::: DATA TO PROCESS

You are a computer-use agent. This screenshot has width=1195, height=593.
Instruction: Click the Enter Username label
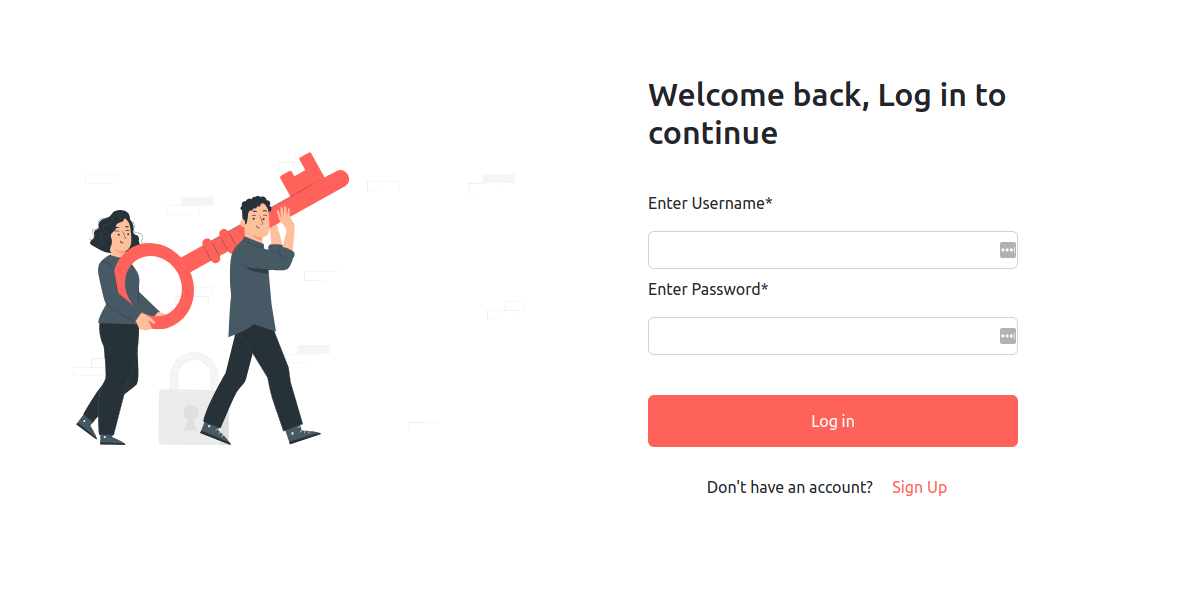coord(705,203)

::::::
::: DATA TO PROCESS

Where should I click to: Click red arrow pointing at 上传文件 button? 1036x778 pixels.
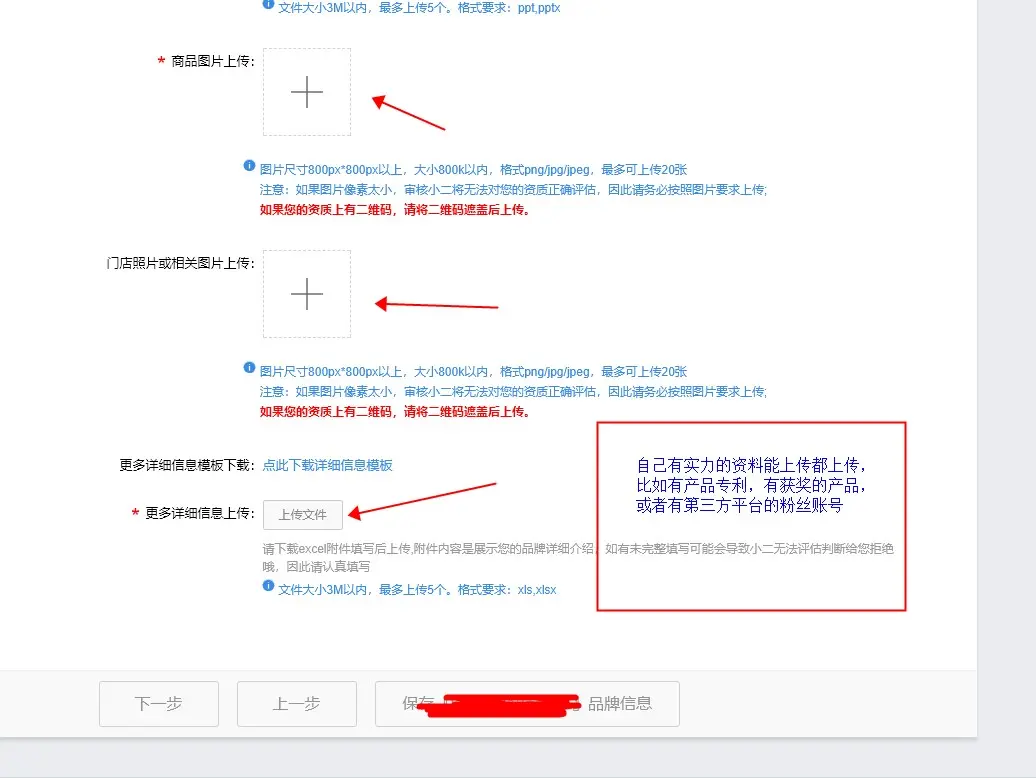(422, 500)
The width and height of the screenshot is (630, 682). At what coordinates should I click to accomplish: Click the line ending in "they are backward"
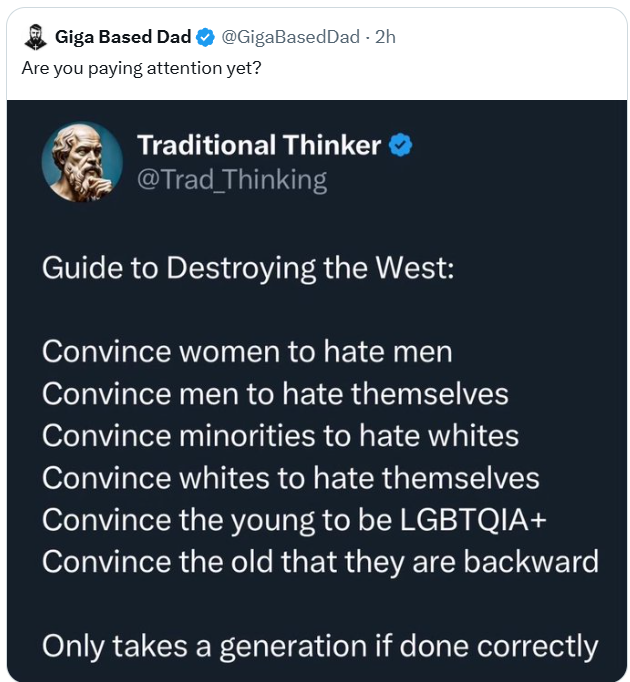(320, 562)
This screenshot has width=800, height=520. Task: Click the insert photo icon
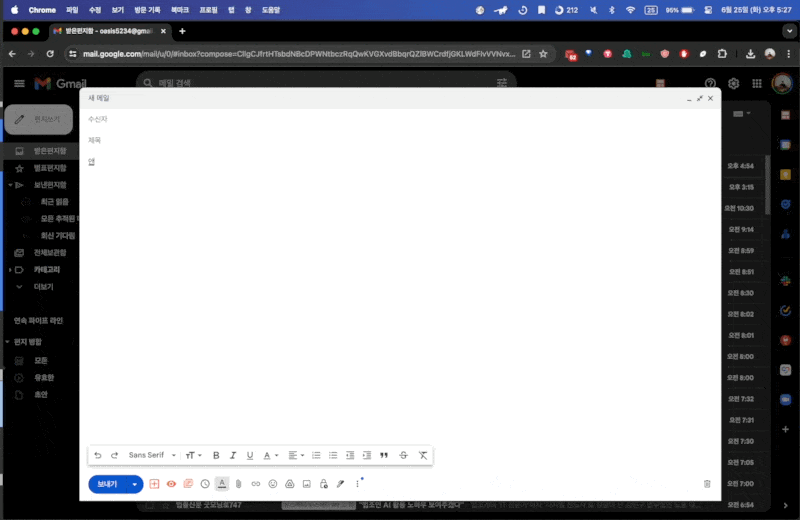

::::::

» GOAL OF THE EXERCISE
Nothing but the lines above from the one that has "The width and" down to the one that has "This screenshot has width=800, height=520." belongs in the answer, copied exactly, without pictures.

» ANSWER SECTION
The width and height of the screenshot is (630, 682). At what coordinates should I click to accomplish: Click the line ending in "they are backward"
(320, 562)
This screenshot has width=800, height=520. Task: Click the insert photo icon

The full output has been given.